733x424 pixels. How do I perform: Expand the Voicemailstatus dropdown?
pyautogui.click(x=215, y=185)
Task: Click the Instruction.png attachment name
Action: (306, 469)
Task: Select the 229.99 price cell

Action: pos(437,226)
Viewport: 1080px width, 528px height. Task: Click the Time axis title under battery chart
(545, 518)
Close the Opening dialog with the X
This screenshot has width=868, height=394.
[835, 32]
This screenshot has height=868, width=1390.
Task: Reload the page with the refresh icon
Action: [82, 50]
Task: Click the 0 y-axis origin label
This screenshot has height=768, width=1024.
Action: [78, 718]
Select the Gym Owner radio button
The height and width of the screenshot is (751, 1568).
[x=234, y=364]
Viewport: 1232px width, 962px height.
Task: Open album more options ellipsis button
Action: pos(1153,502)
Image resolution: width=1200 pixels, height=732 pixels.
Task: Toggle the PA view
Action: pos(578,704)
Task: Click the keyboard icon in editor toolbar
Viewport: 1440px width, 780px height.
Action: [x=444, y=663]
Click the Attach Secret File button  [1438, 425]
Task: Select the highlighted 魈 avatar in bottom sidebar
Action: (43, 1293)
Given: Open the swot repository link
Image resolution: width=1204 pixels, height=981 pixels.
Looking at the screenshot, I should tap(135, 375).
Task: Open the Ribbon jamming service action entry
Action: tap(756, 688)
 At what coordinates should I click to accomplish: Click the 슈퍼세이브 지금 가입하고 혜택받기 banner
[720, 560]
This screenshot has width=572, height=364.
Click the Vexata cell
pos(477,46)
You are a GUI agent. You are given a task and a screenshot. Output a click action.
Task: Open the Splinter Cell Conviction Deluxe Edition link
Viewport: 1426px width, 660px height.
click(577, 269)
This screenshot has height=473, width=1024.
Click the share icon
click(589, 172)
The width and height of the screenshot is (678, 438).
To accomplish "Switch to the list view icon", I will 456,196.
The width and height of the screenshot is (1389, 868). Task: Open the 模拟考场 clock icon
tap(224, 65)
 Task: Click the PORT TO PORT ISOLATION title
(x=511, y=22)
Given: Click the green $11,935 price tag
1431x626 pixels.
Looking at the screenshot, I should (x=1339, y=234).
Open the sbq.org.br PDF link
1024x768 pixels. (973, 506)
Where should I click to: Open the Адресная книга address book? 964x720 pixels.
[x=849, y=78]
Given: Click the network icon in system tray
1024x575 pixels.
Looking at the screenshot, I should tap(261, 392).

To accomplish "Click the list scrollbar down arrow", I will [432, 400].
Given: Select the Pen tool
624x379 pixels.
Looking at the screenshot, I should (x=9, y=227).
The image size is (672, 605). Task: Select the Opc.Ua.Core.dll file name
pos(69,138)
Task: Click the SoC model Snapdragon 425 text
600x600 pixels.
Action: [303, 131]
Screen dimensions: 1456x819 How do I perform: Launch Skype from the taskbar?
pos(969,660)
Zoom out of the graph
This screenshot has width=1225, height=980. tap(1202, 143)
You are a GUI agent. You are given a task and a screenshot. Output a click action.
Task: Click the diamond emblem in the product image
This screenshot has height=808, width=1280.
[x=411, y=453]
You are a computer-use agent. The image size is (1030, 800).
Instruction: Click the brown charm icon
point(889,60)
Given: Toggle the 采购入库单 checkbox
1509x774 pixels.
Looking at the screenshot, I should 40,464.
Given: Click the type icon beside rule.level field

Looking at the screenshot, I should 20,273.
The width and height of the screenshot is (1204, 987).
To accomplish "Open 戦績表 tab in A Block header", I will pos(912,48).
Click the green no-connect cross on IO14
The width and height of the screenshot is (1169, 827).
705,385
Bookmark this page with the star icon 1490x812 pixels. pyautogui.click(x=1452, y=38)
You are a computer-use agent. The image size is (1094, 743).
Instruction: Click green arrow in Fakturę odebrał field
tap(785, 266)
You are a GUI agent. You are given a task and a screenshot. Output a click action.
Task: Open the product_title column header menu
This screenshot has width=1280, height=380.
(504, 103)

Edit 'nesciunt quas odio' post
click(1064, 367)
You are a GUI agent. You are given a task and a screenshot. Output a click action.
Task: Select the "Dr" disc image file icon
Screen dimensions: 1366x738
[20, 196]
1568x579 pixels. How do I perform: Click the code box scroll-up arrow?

+++

## Your goal
The exact lines of the material above starting at the one that contains "Instruction: Click the brown charm icon" and ending at the one that contains "The width and height of the screenshot is (1204, 987)." are what to retype; leave out everything else.

## Answer area
Instruction: Click the brown charm icon
point(889,60)
Given: Toggle the 采购入库单 checkbox
1509x774 pixels.
Looking at the screenshot, I should 40,464.
Given: Click the type icon beside rule.level field

Looking at the screenshot, I should 20,273.
The width and height of the screenshot is (1204, 987).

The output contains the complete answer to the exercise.